▸ ABOUT THIS TASK
The response must contain every line from the records below that has "Girls".

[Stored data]
"""
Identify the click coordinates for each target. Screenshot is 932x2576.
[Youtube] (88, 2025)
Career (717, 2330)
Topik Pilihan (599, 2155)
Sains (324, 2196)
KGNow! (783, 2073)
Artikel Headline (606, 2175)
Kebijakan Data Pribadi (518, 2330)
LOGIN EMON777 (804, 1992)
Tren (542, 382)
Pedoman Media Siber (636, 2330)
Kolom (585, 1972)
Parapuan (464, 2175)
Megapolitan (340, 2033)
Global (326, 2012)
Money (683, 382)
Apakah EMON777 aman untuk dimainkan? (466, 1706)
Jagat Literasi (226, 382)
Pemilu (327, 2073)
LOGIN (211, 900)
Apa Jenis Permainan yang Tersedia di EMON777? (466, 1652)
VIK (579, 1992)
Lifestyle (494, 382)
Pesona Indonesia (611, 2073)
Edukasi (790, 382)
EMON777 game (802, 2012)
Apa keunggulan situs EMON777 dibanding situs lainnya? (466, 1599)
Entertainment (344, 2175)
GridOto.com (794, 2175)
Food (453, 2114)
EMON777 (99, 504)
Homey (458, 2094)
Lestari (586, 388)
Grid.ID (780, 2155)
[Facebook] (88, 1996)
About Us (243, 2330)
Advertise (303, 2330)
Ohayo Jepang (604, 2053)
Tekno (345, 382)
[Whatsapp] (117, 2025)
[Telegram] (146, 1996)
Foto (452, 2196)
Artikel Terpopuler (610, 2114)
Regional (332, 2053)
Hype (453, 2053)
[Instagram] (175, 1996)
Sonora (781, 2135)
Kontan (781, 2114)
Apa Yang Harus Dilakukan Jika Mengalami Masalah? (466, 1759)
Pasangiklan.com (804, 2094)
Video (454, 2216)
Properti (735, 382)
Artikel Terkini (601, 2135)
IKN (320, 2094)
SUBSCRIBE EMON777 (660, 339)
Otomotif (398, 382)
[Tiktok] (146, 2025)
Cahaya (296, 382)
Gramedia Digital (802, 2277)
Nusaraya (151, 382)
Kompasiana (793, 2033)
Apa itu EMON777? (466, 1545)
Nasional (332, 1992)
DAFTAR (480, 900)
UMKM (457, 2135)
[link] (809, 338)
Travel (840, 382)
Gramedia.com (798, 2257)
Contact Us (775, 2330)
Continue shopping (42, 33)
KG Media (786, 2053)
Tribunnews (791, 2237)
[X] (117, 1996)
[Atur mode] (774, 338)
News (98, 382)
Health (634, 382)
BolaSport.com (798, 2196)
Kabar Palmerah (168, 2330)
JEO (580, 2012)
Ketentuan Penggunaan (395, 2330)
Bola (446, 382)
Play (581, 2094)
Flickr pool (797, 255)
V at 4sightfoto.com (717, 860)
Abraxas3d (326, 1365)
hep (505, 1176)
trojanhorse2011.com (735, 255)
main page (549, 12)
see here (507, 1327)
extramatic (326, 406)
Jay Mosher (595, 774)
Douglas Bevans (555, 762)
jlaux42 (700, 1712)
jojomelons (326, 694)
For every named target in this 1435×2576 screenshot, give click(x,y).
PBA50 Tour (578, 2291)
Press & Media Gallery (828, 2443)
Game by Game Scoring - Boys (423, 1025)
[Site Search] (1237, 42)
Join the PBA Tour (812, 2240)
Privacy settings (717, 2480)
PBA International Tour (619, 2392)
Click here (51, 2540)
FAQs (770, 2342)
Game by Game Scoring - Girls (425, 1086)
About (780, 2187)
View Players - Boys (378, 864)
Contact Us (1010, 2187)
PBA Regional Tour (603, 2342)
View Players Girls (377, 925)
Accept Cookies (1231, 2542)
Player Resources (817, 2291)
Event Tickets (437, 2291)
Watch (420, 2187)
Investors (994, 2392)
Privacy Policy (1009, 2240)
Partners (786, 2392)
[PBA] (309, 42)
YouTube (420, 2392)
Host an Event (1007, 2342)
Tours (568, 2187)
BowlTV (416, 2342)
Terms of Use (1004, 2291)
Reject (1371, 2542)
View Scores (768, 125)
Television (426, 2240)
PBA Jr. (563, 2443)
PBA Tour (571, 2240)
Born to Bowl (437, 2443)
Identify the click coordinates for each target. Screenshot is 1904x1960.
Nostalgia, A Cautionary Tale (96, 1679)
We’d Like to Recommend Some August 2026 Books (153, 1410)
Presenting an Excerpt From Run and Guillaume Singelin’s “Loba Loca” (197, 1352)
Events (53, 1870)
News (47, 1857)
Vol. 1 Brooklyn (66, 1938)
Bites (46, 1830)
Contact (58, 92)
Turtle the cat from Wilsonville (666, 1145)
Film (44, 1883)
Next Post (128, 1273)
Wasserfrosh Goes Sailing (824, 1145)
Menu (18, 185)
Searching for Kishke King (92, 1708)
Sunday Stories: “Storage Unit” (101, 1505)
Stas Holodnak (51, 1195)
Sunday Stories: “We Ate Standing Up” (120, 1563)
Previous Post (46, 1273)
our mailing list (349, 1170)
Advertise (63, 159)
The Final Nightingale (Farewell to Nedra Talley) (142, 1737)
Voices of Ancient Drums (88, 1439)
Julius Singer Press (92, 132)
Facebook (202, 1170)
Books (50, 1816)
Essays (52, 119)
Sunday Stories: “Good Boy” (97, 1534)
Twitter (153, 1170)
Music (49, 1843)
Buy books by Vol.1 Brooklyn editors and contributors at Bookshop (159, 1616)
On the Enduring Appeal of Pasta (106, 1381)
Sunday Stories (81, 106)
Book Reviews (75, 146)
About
"""
▸ EXERCISE OUTPUT
Game by Game Scoring - Girls (425, 1086)
View Players Girls (377, 925)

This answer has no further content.